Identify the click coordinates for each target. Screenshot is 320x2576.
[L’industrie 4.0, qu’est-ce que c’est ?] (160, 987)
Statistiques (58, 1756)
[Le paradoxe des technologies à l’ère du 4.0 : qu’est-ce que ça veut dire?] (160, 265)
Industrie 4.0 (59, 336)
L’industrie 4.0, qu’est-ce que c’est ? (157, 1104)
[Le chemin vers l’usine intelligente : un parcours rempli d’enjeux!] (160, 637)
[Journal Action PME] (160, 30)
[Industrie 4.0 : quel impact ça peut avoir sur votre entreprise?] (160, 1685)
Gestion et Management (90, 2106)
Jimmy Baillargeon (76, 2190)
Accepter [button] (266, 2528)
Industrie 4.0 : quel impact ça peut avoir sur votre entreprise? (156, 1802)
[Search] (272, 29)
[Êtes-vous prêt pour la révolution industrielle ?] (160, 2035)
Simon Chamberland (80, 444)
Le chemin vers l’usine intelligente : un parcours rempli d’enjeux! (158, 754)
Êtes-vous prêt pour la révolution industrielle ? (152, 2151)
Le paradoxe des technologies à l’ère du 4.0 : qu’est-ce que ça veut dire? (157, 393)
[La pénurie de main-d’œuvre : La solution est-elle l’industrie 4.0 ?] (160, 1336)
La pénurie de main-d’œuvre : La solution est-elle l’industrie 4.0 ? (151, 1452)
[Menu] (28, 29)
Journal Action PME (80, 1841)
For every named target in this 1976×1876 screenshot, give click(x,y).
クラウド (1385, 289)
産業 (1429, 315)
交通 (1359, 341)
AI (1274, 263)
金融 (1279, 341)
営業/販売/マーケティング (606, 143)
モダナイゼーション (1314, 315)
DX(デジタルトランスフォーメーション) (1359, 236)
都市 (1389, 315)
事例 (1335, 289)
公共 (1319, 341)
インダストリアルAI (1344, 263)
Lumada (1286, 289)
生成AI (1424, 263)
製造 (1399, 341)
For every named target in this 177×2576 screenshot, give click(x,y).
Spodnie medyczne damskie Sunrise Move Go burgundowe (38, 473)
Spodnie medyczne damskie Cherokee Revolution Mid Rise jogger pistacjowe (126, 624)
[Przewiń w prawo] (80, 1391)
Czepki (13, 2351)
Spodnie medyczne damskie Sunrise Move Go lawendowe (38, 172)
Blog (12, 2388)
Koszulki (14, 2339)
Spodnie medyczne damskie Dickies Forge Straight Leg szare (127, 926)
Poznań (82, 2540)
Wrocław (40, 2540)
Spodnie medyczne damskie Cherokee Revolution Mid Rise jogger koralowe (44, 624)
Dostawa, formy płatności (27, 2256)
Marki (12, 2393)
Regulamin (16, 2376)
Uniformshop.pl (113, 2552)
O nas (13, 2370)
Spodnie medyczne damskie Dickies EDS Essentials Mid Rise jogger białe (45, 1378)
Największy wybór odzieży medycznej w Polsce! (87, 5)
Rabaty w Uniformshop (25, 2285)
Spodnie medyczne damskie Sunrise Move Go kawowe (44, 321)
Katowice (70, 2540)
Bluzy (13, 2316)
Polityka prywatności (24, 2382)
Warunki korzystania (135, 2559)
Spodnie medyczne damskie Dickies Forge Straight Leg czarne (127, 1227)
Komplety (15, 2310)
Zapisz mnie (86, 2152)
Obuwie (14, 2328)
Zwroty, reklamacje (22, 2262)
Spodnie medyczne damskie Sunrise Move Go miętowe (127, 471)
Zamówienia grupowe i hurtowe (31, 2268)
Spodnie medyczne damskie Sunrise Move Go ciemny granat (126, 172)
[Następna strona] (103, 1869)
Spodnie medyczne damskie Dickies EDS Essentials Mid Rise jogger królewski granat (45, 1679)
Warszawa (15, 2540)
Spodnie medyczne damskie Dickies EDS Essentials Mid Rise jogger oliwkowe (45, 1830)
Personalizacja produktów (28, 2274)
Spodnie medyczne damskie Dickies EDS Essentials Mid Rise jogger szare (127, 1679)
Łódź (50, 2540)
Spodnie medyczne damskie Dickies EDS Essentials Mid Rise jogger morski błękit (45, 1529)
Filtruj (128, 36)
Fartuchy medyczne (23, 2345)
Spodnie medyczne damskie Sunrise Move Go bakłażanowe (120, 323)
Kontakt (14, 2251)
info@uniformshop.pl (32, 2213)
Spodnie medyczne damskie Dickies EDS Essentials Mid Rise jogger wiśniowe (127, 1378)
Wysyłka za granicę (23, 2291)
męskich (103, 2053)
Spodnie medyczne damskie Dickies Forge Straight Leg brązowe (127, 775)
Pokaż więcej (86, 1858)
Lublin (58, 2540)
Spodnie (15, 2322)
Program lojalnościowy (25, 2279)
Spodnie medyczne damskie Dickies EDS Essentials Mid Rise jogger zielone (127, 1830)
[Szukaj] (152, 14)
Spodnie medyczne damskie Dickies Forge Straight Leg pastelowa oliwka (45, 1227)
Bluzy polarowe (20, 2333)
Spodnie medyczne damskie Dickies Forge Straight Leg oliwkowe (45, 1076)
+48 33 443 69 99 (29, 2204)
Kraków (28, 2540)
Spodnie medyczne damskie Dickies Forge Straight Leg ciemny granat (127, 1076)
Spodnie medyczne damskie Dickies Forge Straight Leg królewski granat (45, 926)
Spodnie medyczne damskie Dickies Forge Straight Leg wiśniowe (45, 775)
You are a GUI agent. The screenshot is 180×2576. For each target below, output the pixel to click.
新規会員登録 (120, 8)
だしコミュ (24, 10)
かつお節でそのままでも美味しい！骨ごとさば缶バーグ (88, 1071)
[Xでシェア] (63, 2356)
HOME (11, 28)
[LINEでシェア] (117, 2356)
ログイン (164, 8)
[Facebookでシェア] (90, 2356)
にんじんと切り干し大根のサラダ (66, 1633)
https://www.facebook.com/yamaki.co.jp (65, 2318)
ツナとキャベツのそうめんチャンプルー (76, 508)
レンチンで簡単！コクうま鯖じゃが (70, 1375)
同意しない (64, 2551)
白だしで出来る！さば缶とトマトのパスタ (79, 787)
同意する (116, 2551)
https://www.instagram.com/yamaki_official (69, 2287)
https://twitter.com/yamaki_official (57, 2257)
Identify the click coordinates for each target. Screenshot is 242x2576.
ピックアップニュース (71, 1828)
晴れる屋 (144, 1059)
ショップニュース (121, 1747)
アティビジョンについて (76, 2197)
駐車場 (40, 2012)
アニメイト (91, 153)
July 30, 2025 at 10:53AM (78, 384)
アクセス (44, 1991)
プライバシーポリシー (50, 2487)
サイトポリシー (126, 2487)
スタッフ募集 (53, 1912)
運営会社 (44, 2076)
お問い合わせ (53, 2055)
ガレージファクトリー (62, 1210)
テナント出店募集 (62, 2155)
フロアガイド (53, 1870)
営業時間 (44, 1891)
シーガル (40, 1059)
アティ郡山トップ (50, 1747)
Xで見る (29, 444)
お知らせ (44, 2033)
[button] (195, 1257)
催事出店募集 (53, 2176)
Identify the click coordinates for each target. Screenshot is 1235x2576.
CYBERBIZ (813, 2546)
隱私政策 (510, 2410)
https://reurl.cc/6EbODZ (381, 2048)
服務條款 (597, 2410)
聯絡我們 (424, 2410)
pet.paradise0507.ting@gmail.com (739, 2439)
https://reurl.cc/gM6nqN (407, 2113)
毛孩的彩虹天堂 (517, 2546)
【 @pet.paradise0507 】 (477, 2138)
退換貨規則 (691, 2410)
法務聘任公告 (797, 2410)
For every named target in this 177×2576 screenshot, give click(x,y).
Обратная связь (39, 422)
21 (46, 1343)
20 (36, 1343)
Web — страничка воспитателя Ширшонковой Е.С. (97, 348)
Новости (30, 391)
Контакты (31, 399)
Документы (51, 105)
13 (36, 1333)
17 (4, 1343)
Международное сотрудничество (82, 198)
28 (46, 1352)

************

Now copy each line of the entries that mentions "dire".

[Le paradoxe des technologies à l’ère du 4.0 : qu’est-ce que ça veut dire?] (160, 265)
Le paradoxe des technologies à l’ère du 4.0 : qu’est-ce que ça veut dire? (157, 393)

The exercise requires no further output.